The Vichy government had set up a scheme to recruit workers in the unoccupied zone of France to work in factories in Germany. It was called Relève because it offered to free one French prisoner of war for every three workers recruited. As the scheme was unpopular, they passed a law making national service working for the Germans compulsory for men aged between 18 and 50 and unmarried women between 21 and 35. When the Service Travail Obligatoire (STO) came into force in February 1943, it increased the anger felt by the French against the Germans. Young men seeking to avoid the STO began to turn up on the plateau and Pastor Trocmé's pacifism gave way to a more militant attitude. Armed resistance groups known as maquis formed.
In spring 1943 flying squads of Gestapo carried out raids in Nimes, Avignon, Carpentras and Aix. The Jews from Nice, who had been relatively safe, sought ways to leave. On the plateau a boarding house where many Spanish republican and Jewish students were staying was raided. The students were taken away, along with their director, Daniel Trocmé, nephew of the pastor. The Jewish scout movement and the OSE took the decision to close their children's homes and disperse the residents. By now most of the isolated farmhouses on the plateau had Jews or young men evading the STO staying there. Efforts were made to help the most vulnerable people cross into neutral Switzerland. As the Swiss had closed their borders to illegal refugees, papers had to be forged.
By spring 1944 there were 14 different groups of maquisards in the eastern Haute Loire. The young men of the maquis weren't always popular because they sometimes engaged in looting. However, the police were increasingly reluctant to crack down on clandestine activity.
On Tuesday, 6 June, 1944, Allied troops arrived in Normandy. However, there was anarchy as the maquis clashed with the collaborationist milice and some German divisions moving to face the Allies committed atrocities. On 1 September, 1944, General de Lattre de Tassigny drove through Le Chambon at the head of a convoy of tanks and armoured vehicles. The people of the plateau were free. The children hidden in boarding houses and isolated farmhouses began to disperse, although many had lost their families and faced a struggle to rebuild their lives.
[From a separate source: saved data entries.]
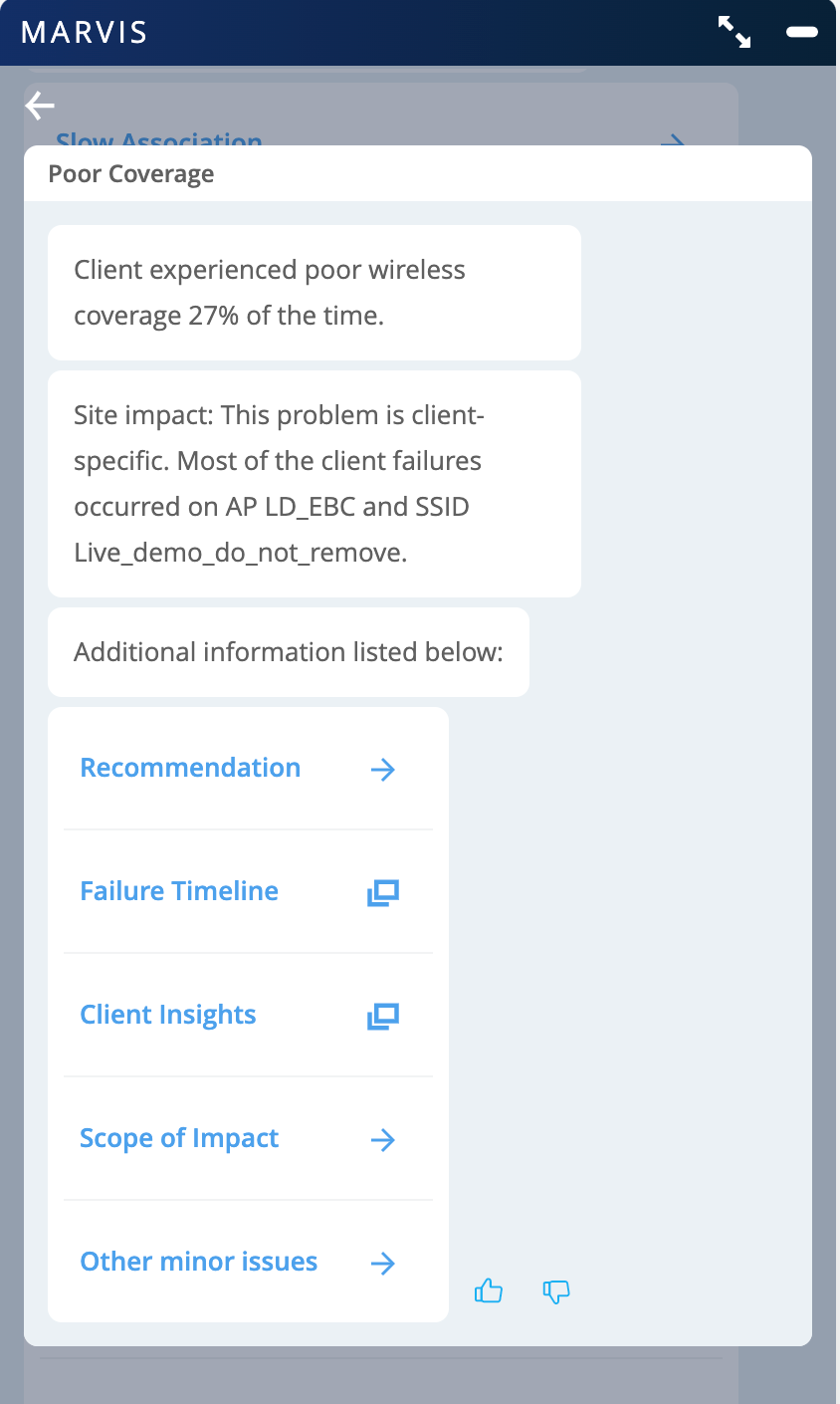The image size is (840, 1404).
Task: Click the MARVIS title text
Action: click(x=85, y=32)
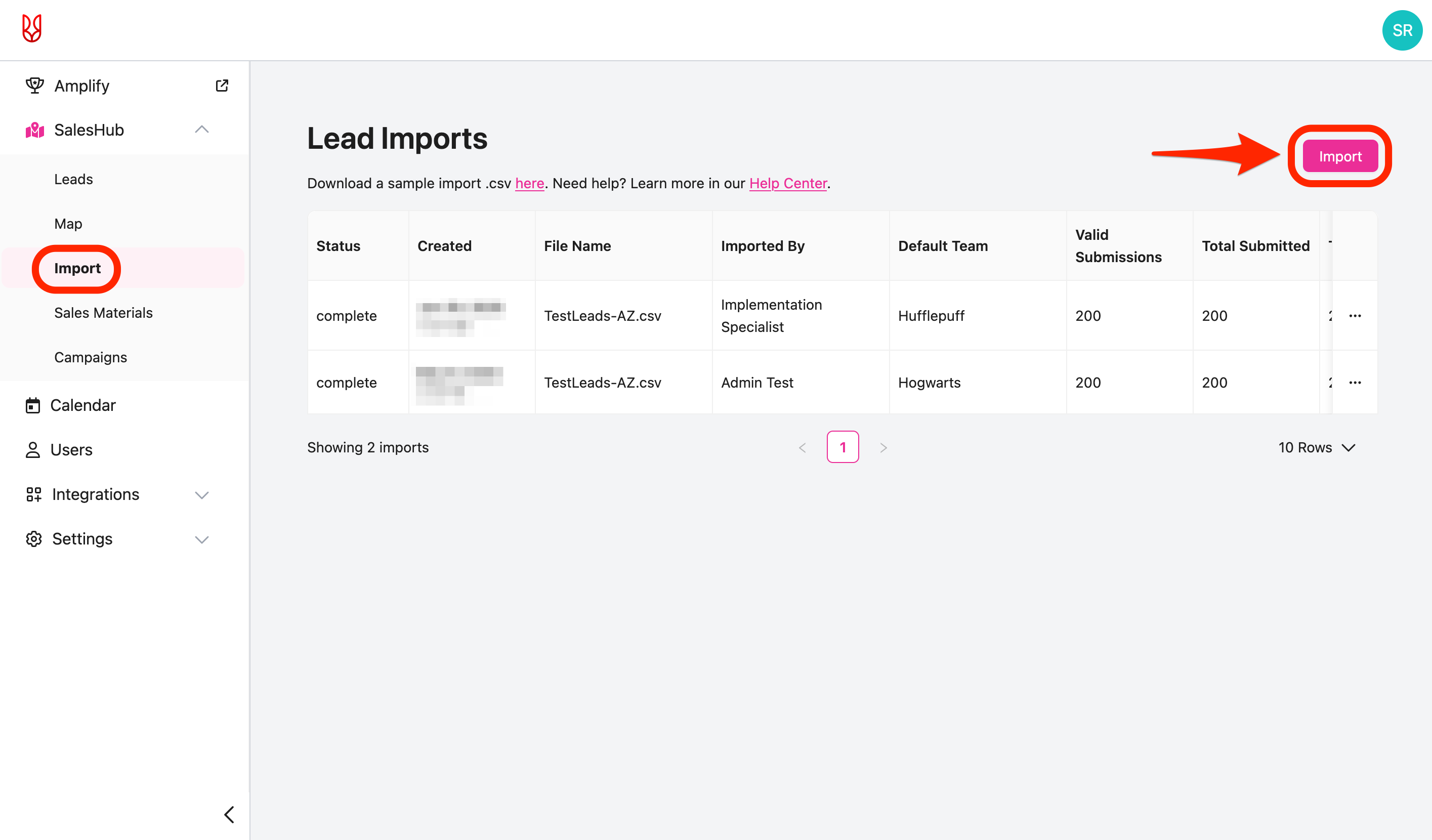Click the Amplify trophy icon
This screenshot has width=1432, height=840.
[35, 85]
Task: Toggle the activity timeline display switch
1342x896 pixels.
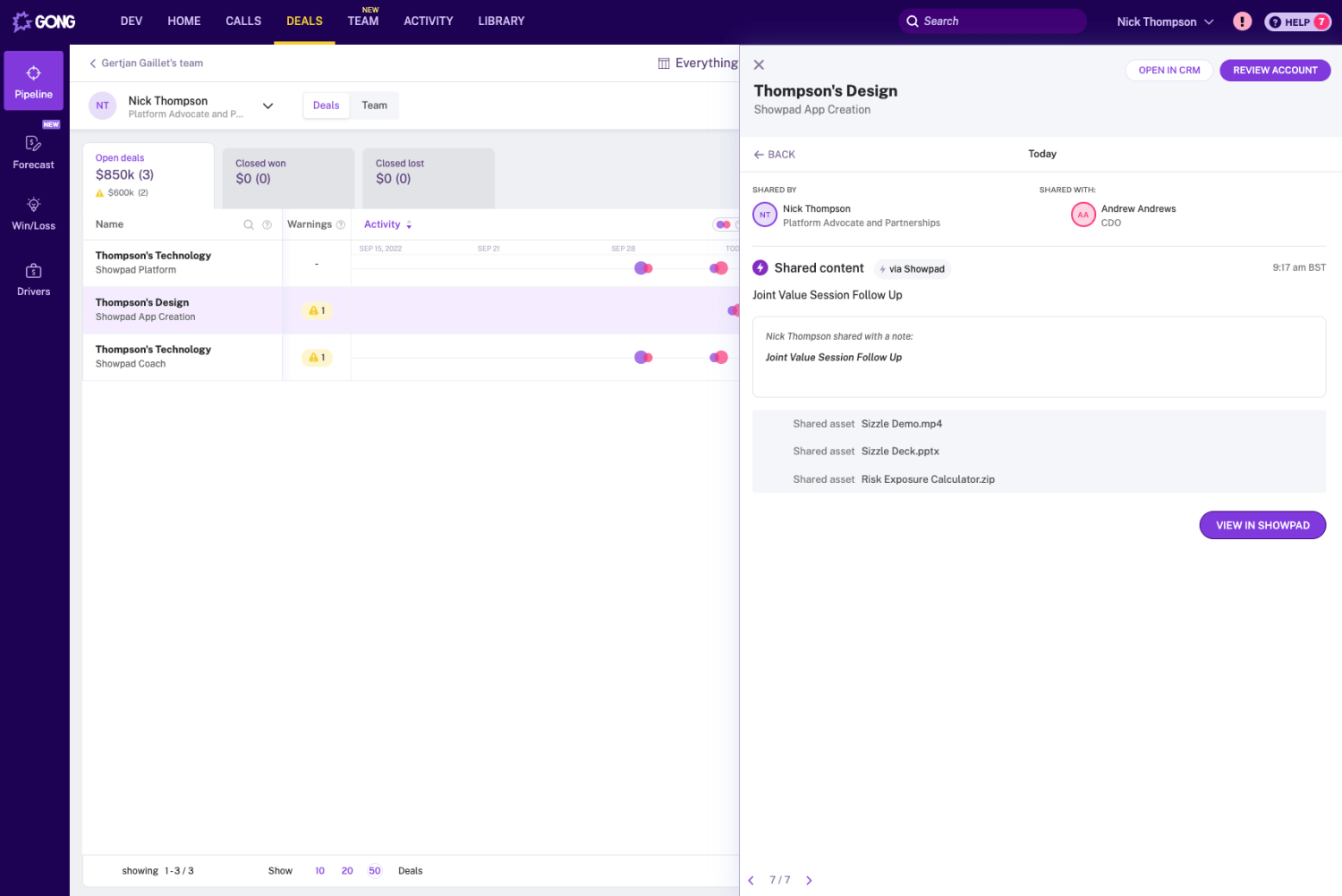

Estimates vary about the number of Jews, communists and resisters who were saved by the people of Le Chambon-sur-Lignon. Some put the figure as high as 5,000. However, Caroline Moorehead in her book Village of Secrets - Defying the Nazis in Vichy France untangles some of the myths about the place. She estimates that about 800 people were saved by the villages on the plateau, and as many as 2,000 may have passed through. They succeeded in defying the Nazis partly because of the isolation of the place, and the customs of the people, who preferred to follow their faith than pay attention to outsiders. A handful of brave individuals led the movement to hide as many people as possible, and many of the ordinary residents did what they could to help.